Zur Befristung der Wirkungen der Ausweisung nach den AVwV.

Schlagwörter: Sperrwirkung, Ausweisung, nachträgliche Befristung, Ermessen, Allgemeine Verwaltungsvorschriften
Normen: AufenthG § 11 Abs. 1
Auszüge:

[...]

Nach § 11 Abs. 1 AufenthG darf ein Ausländer, der ausgewiesen, zurückgeschoben oder abgeschoben worden ist, nicht erneut in das Bundesgebiet einreisen und sich darin aufhalten. Diese Wirkungen werden jedoch nach Satz 3 der Vorschrift auf Antrag in der Regel befristet. Die Frist beginnt mit der Ausreise.

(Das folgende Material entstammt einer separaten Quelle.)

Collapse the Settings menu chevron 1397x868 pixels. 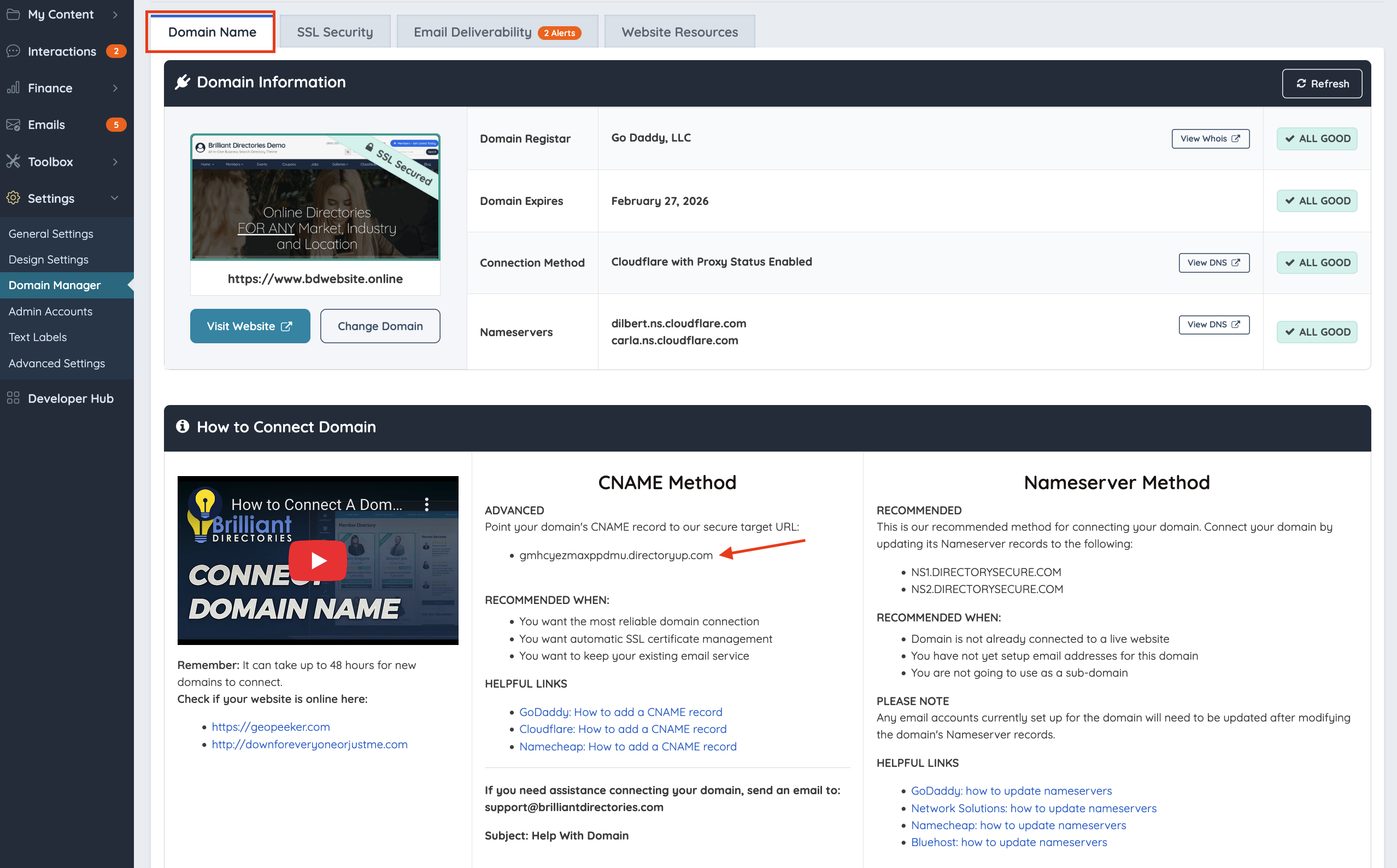(115, 198)
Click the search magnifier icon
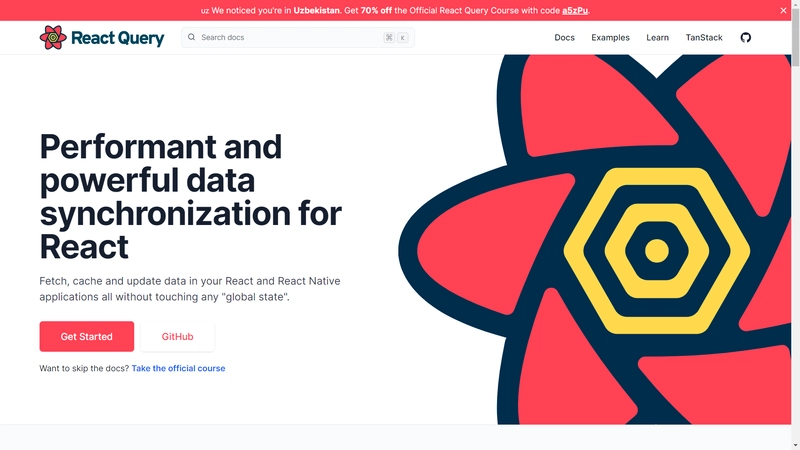Viewport: 800px width, 450px height. [x=190, y=38]
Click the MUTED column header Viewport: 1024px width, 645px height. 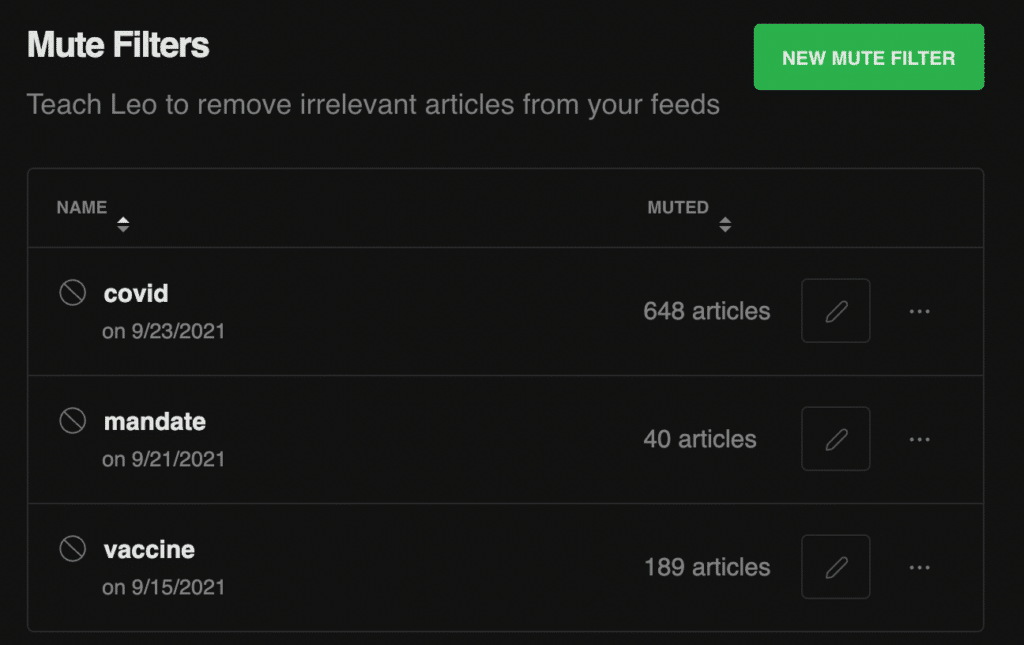point(678,208)
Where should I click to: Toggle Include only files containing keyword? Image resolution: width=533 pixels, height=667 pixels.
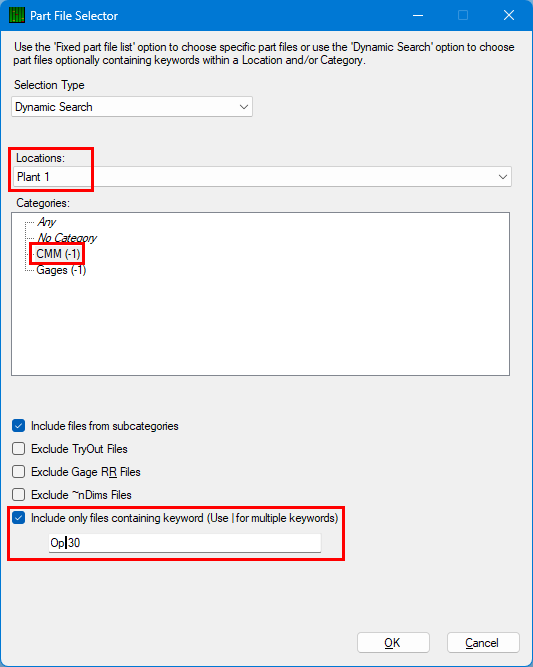coord(19,518)
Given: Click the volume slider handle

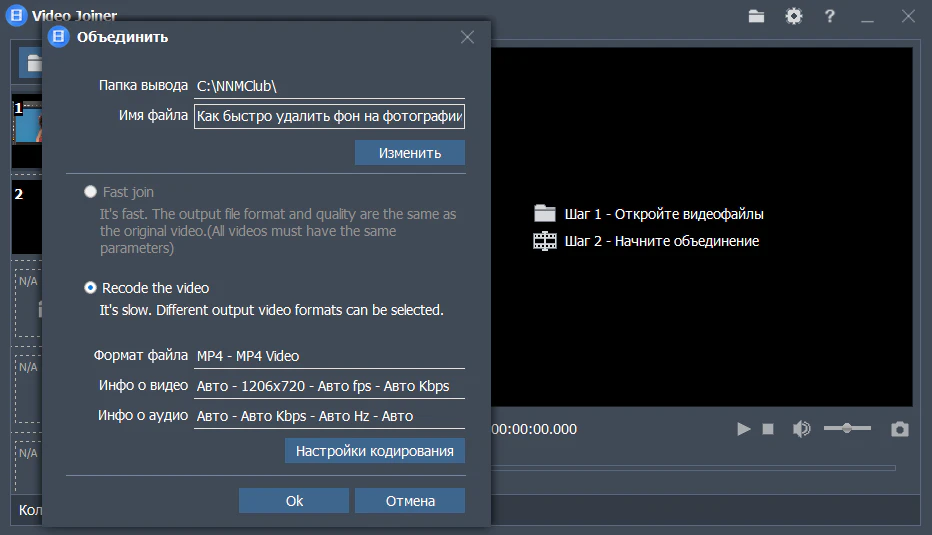Looking at the screenshot, I should click(x=848, y=428).
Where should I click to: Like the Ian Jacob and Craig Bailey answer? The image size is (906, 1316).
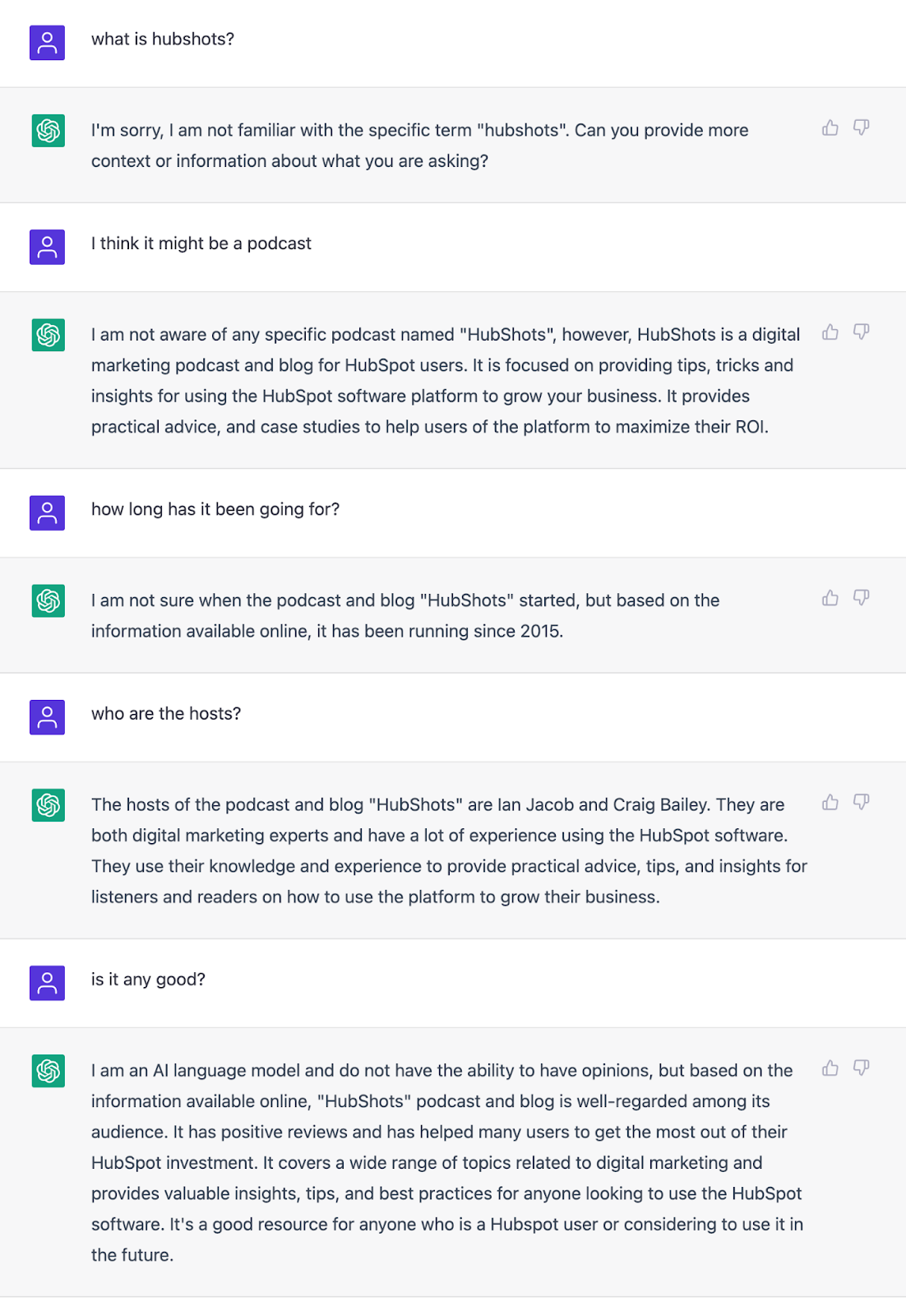[830, 802]

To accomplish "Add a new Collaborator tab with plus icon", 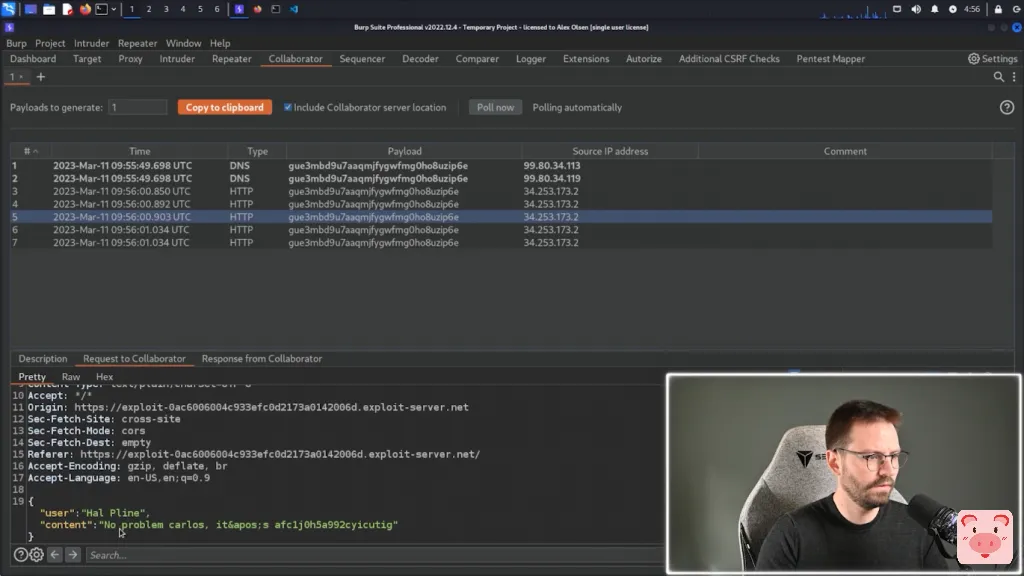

Da die Zeitdauer der Befristung im Ermessen der Beklagten steht und eine Ermessensreduzierung "auf Null" auf den 20.07.2010 nach allen hier zu berücksichtigen Umständen nicht vorliegt, ist die Klage mit dem Hauptantrag schon allein deshalb abzuweisen.

Aber auch der Hilfsantrag, mit dem eine Neubescheidung begehrt wird, muss erfolglos bleiben. Die Ermessensentscheidung der Beklagten, die vom Gericht nur eingeschränkt auf Rechtsfehler hin überprüft werden kann (§ 114 VwGO), ist nicht zu beanstanden.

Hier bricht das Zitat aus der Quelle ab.